University of Wisconsin–Madison

Clinical Investigation Student Uses Machine Learning to Guide IRB Process Improvement

Kimberly Shoenbill, a Clinical Investigation PhD student, used statistical and machine learning methods to identify factors that affect Institutional Review Board (IRB) review times. Shoenbill was mentored by Eneida Mendonça, a key member of the UW ICTR Biomedical Informatics group, and collaborated with the UW Health Sciences (HS) IRBs office for her study. Their work was recently published in the Journal of Clinical and Translational Science and has the potential to be widely applicable across the CTSA consortium and beyond. Mendonça notes,

Eneida Mendonca
Eneida A. Mendonça

Kim’s study uses machine learning and statistical methods to analyze the root causes of variability in the IRB process. IRB approval delays and obstructions in the initiation of research studies are a major source of frustration for investigators and are likewise a major target of federal government efforts to improve research efficiency.

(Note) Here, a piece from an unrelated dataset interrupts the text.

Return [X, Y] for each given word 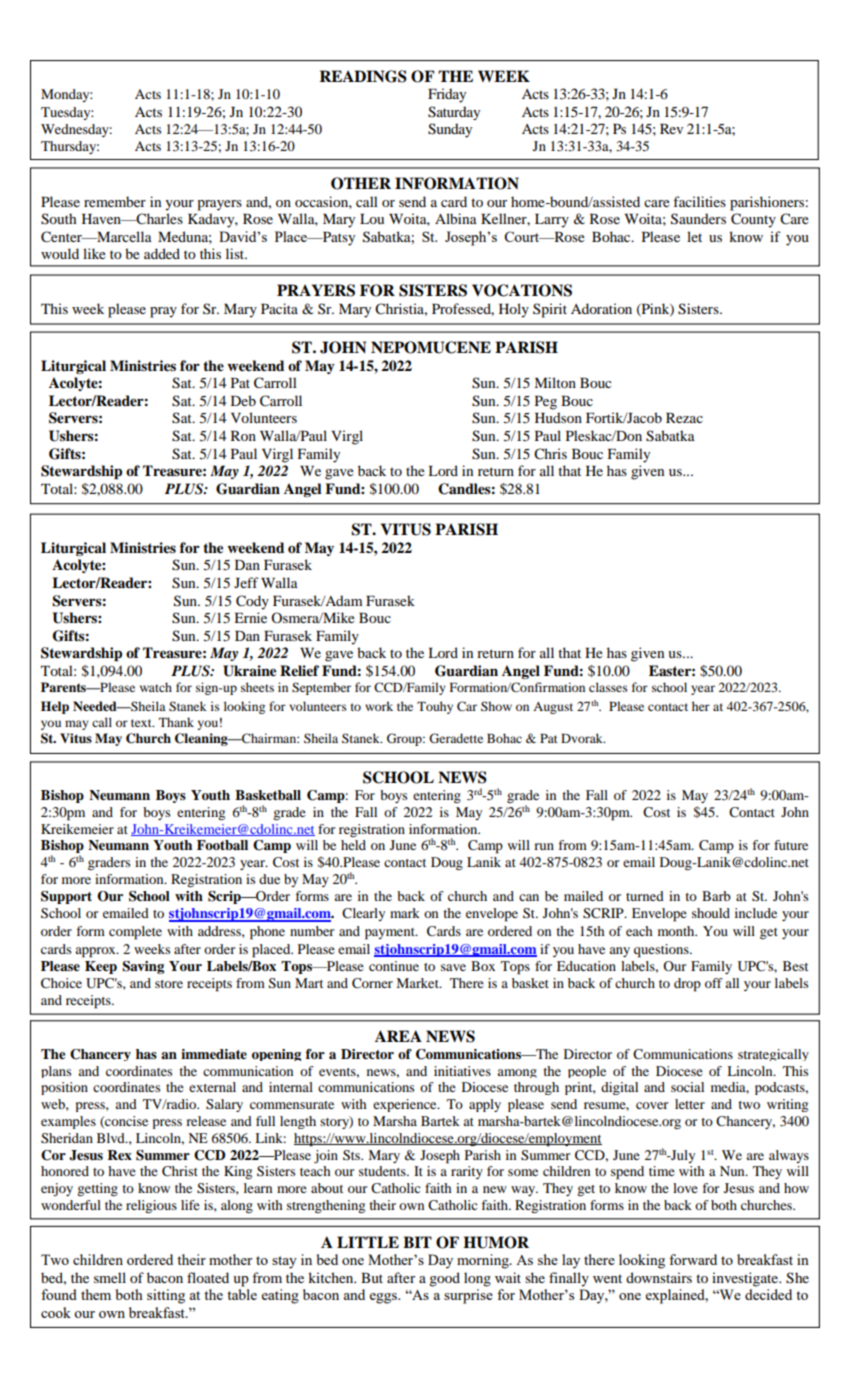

IRB processing times decreased at UW from an initial 2011-2012 interval to a subsequent 2013-2014 interval. This trend allowed Shoenbill to identify and analyze data key factors that impact IRB protocol processing times. Key factors that influence time to approval include whether the study underwent full board vs. expedited IRB review, if the study fell under VA purview, whether the study underwent scientific review, and month submission sent to the IRB, among others. While the specific factors in this study may vary over time or be unique to a specific institution’s IRB, the study’s methods are applicable to analysis of other institutional review workflows.

Nichelle Cobb
Nichelle Cobb

Nichelle Cobb, director of the HS-IRBs office and a co-author on the study, notes,

The information we obtained from these novel approaches provided empiric support for our ongoing quality improvement activities and confirmed many of the assumptions we had about the factors that influence turnaround time and how to address these.

Shoenbill is now an assistant professor in the Department of Family Medicine and the Program on Health and Clinical Informatics at the University of North Carolina – Chapel Hill. She was a post-doctoral fellow in the Computation and Informatics in Biology and Medicine (CIBM) training program from 2012-2015.